» **SET TASK**
Copy the items from the line with "At what coordinates should I click to accomplish: Check" up to and including the line with "tap(625, 14)", changing "dropdown" to "menu" and keeping everything else the same. Leave the pictures out of your answer.

--- START OF SUPPLIED INFORMATION ---

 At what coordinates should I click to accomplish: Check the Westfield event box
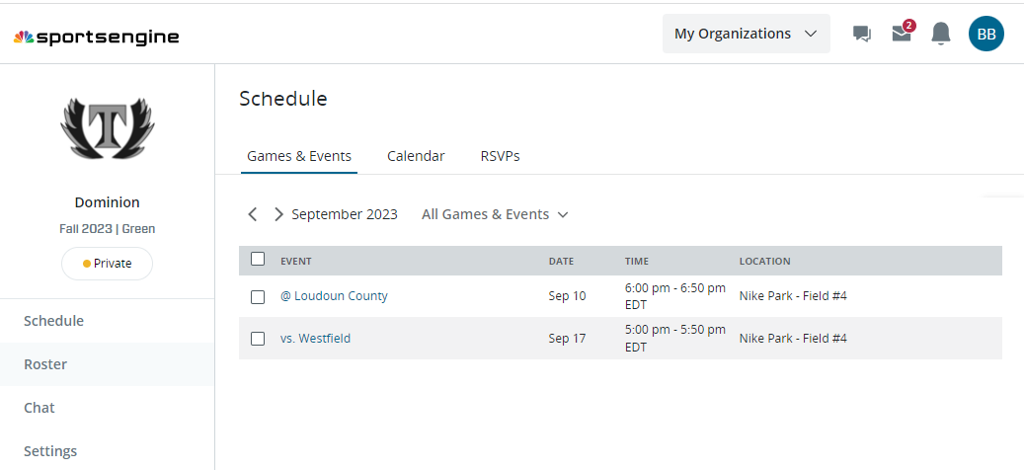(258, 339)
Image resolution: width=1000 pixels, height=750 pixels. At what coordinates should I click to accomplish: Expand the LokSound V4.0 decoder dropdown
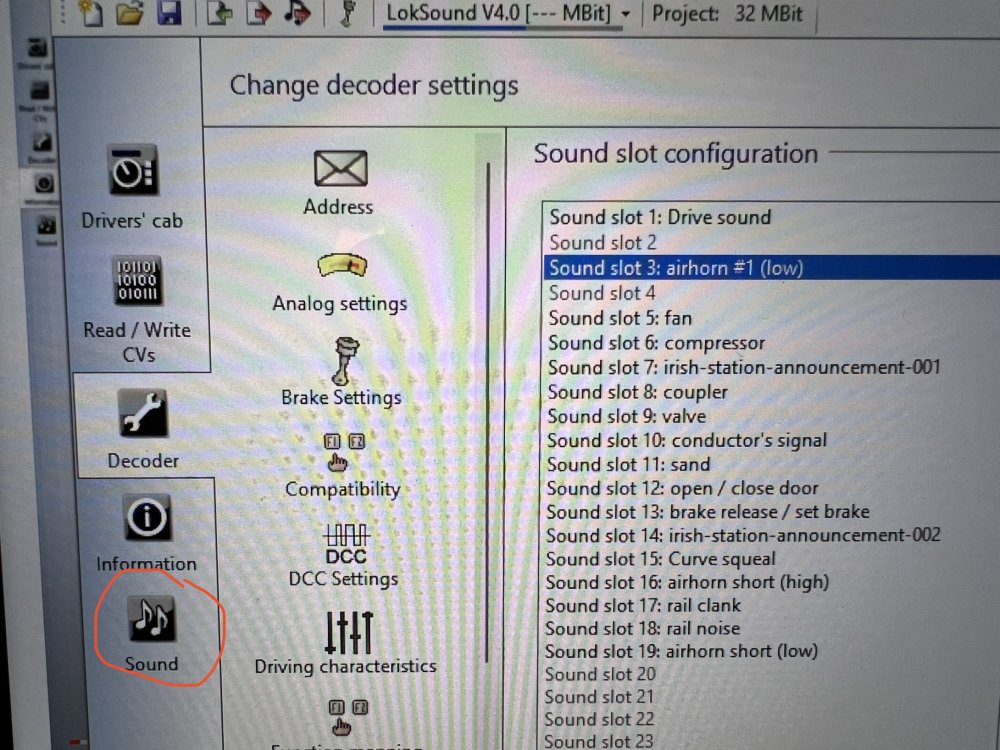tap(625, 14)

--- END OF SUPPLIED INFORMATION ---
--- START OF SUPPLIED INFORMATION ---

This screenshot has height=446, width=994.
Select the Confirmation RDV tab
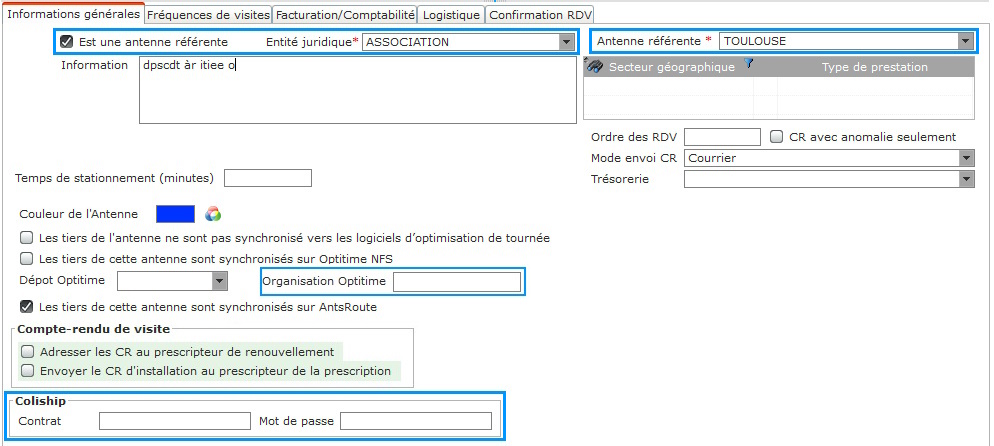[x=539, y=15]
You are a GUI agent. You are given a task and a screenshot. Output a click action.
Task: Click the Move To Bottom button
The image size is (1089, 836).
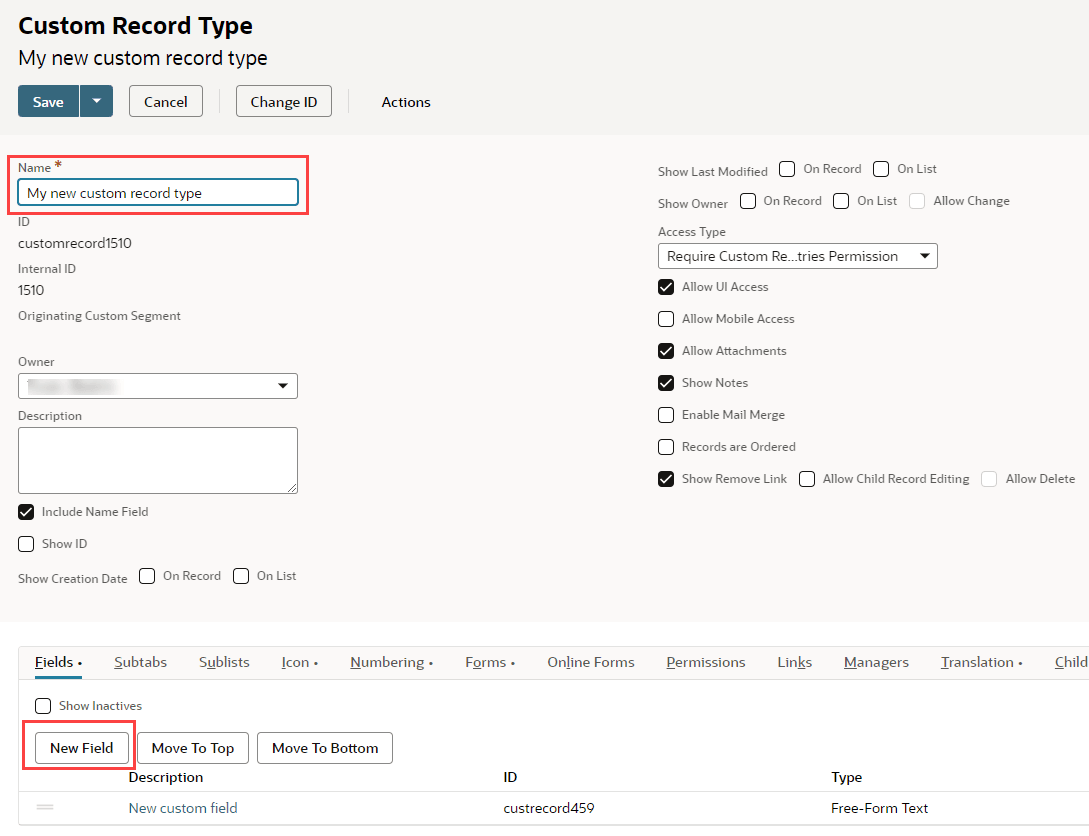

--- END OF SUPPLIED INFORMATION ---
--- START OF SUPPLIED INFORMATION ---

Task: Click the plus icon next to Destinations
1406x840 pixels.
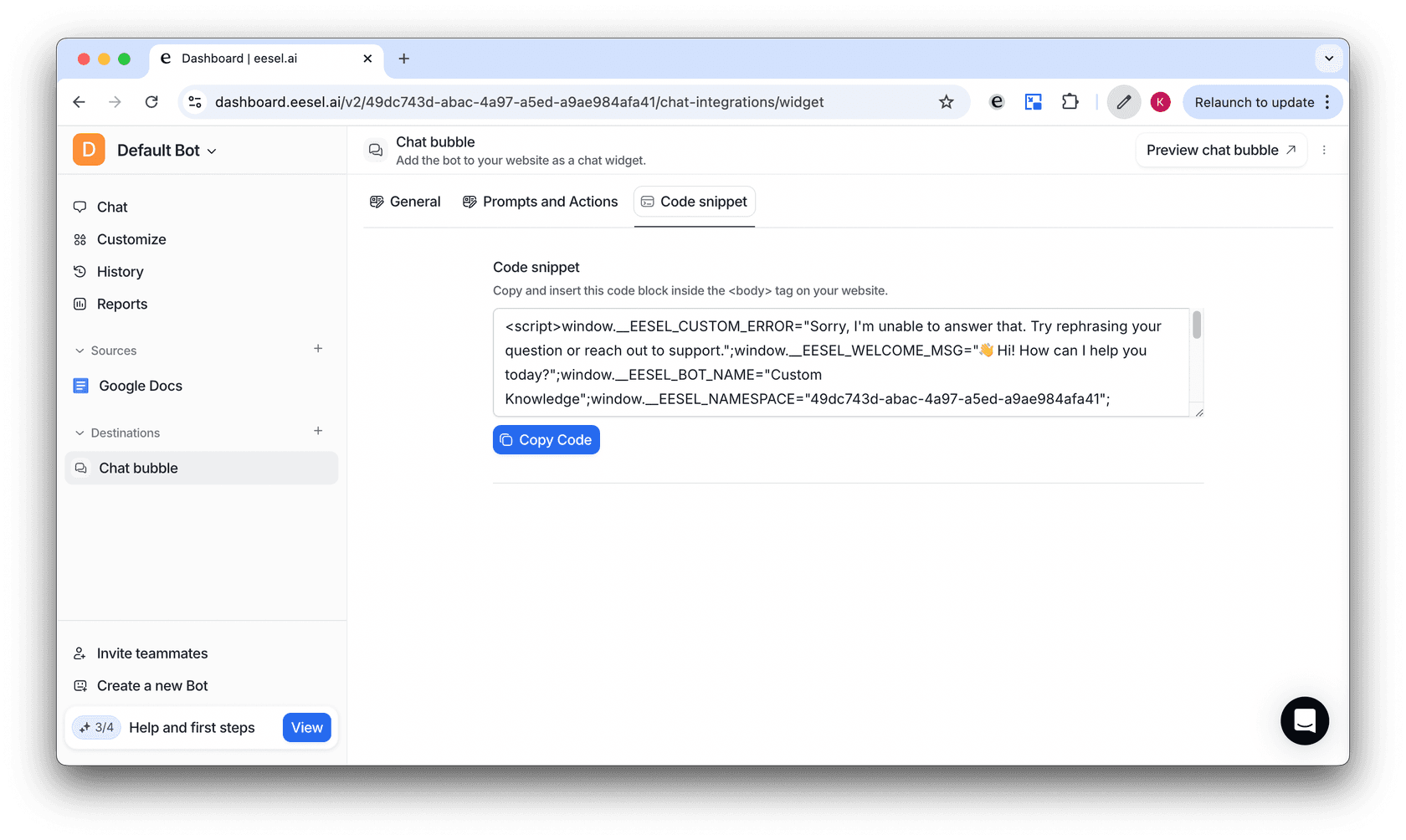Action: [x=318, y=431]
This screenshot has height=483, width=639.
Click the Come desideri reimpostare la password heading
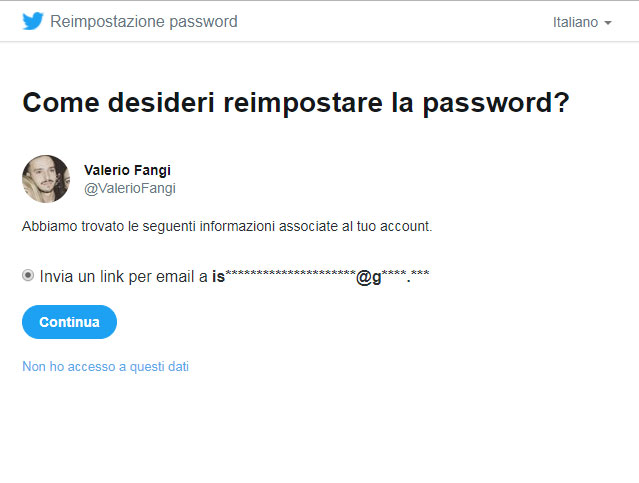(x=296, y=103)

--- END OF SUPPLIED INFORMATION ---

» **FULL ANSWER**
 At what coordinates should I click to accomplish: Check the Westfield event box
(258, 339)
Image resolution: width=1000 pixels, height=750 pixels. At what coordinates should I click to accomplish: Expand the LokSound V4.0 decoder menu
tap(625, 14)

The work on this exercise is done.